In 1 hour, the portion of the tank filled by pipe P = 1 x 1/30 = 1/30 … value 1

By the same logic, in 1 hour, the portion of the tank filled by pipe Q =

1/42 *… *value 2

In 1 hour, the portion of the tank filled by both pipes P and Q together = value 1 + value 2

= 1/30 + 1/42 = 12/210 = 2/35

You can find the time taken by both the pipes together to fill the entire tank using direct proportion table as shown below.

Hours | Portion of the tank |

1 | 2/35 |

? | 1 (1 represents full tank) |

Therefore, pipes P and Q can fill the tank in 1 x 1 / (2/35) = 35/2 hrs = 17 hours and 30 minutes.

**Step 2: Calculate Time Taken to Fill a Tank With Leakage in Pipes and Cisterns:**

**Example:**

In a school, to fill a cistern, the authorities use two taps namely A and B. A can fill the tank in 20 hours and B can fill in 28 hours. The pipes are opened simultaneously and it is found that due to leakage in the cistern, it takes 20 minutes more to fill the cistern. If the cistern is full, then find the time taken by the leak to empty it.

**Solution:
**You have to solve this problem in 3 parts.

Part 1: Assume That There is No Leakage

Portion of the tank filled by pipe A in 1 hour = 1/20 … value 1

Portion of the tank filled by pipe B in 1 hour = 1/28 … value 2

Portion of the tank filled by pipes A and B together in 1 hour = value 1 + value 2

= (1/20 + 1/28)

= 12/140

= 6/70

Therefore, time taken to fill full tank by pipes A and B together = 1/ (6/70)

= 70/6 hours … value 3

**Part 2: **

Include Leakage

In the question, it is given that due to leakage, the pipes will take extra 20 minutes (or 1/3 hours) to fill the tank.

(20 minutes = 20/60 hours = 1/3 hours)

Therefore, time taken to fill full tank by the pipes A and B together when there is leakage

= value 3 got in part 1 + 1/3 hours

= 70/6 + 1/3

= 72/6

= 12 hours

**Part 3: **

Calculate Portion of Tank Emptied by Leakage Alone

Portion of tank filled by 2 pipes together with leakage in 1 hour = 1/12 … value 4

From part 1, you know that

Portion of the tank filled by 2 pipes together without leakage 1 hour =

6/70 … value 5

Portion of the tank emptied by leakage alone in 1 hour can be found by subtracting value 4 from value 5

Portion of the tank emptied by leakage alone in 1 hour = 6/70 – 1/12

= (36 – 35) /420

= 1/420

Therefore, leakage alone will empty the cistern in 420 hours.

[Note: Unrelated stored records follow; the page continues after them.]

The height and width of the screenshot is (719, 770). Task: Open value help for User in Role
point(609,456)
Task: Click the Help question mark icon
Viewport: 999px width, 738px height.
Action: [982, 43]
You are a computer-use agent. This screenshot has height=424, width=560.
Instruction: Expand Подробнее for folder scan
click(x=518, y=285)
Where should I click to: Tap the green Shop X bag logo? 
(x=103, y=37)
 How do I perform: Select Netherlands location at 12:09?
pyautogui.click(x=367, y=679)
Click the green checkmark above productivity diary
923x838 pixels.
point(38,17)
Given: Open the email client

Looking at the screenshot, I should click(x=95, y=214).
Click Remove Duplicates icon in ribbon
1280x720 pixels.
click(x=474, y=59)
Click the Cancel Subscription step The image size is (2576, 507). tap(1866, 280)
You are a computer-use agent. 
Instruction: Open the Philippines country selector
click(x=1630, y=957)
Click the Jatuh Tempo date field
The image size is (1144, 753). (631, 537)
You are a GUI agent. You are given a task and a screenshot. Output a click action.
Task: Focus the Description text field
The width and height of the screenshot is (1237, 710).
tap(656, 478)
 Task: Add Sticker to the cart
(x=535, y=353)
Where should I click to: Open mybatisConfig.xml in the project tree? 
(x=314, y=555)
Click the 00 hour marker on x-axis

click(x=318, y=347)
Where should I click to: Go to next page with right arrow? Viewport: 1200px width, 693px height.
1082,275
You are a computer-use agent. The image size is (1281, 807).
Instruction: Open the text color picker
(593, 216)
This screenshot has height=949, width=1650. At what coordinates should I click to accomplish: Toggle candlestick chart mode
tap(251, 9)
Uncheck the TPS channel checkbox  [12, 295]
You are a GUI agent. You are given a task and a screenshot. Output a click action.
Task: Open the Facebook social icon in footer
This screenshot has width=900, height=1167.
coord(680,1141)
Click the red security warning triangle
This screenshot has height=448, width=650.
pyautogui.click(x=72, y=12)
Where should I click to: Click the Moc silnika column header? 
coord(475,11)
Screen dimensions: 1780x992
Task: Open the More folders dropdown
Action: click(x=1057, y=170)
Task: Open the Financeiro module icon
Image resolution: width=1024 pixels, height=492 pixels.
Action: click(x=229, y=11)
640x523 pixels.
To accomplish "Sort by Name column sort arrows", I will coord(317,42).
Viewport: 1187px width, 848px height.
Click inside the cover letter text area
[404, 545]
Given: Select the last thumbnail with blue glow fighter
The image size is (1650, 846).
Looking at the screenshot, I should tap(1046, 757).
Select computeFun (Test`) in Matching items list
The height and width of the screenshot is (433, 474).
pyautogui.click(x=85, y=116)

**Step 3: Equations Based Pipes and Cisterns Problems:**

**Example: **

A tank can be filled in 10 hours by two taps Tap1 and Tap2. Tap2 is twice as fast as tap1. How much time will tap1 alone take to fill the tank?

**Solution:
**Assume that the tank can be filled by tap1 in X hours.

Tap 2 is twice as fast as tap1. Therefore, Then Tap2 can fill it in X/2 hours.

(Some candidates may make a mistake and write 2X hours instead of X/2 hours. If you have the same doubt, here is your explanation. When speed increases time decreases. Therefore, if tap2 is 2 times faster than tap1, then the time taken by tap2 will be half of that of tap1.)

Portion of the tank filled by tap1 in 1 hour = 1/X … value 1

Portion of the tank filled by tap2 in 1 hour = 2/X … value 2

Portion of the tank filled by both the taps in 1 hour = value 1 + value 2

= 1/X + 2/X … value 3

In the question, you can see that the taps together take 10 hours to fill the tank.

Therefore,

Portion of the tank filled by both the taps in 1 hour = 1/10 *… *value 4

As you can see, both the values 3 and 4 are same. Therefore, you can equate these values to find X.

i.e., 1/X + 2/X = 1/10

3/X = 1/10

X = 30 hours

so, tap1 alone will take 30 hours to fill the tank.

**Step 4: Calculate Time Taken When Pipes and Cisterns Are Opened For Different Periods:**

**Example:**

In a five-star hotel, there are three inlets namely P, Q and R, which can fill the tank in 10 hours. After working together for 5 hours, R is closed and inlets P and Q fill the remaining part in 12 hours. Find the time taken by R alone to fill the tank.

**Solution:
**From the question, you know that the 3 pipes (if opened together) will take 10 hours to fill the entire tank.

Portion of the tank filled by the pipes P, Q and R in 1 hour = 1/10

**Part 1:**

First 5 Hours When All 3 Pipes Are Open

Portion of the tank filled by the pipes P, Q and R in 5 hours = 5 x 1/10 = ½

Remaining portion of tank to be filled = 1 – ½ = ½

**Part 2: **

Second 5 Hours When Only P And Q Are Open

P and Q take 12 hours to fill the remaining part

So, portion of the tank filled by the pipes P and Q in second 5 hours = 1/2

Portion of the tank filled by P and Q in 1 hour can be found using the direct proportion table shown below.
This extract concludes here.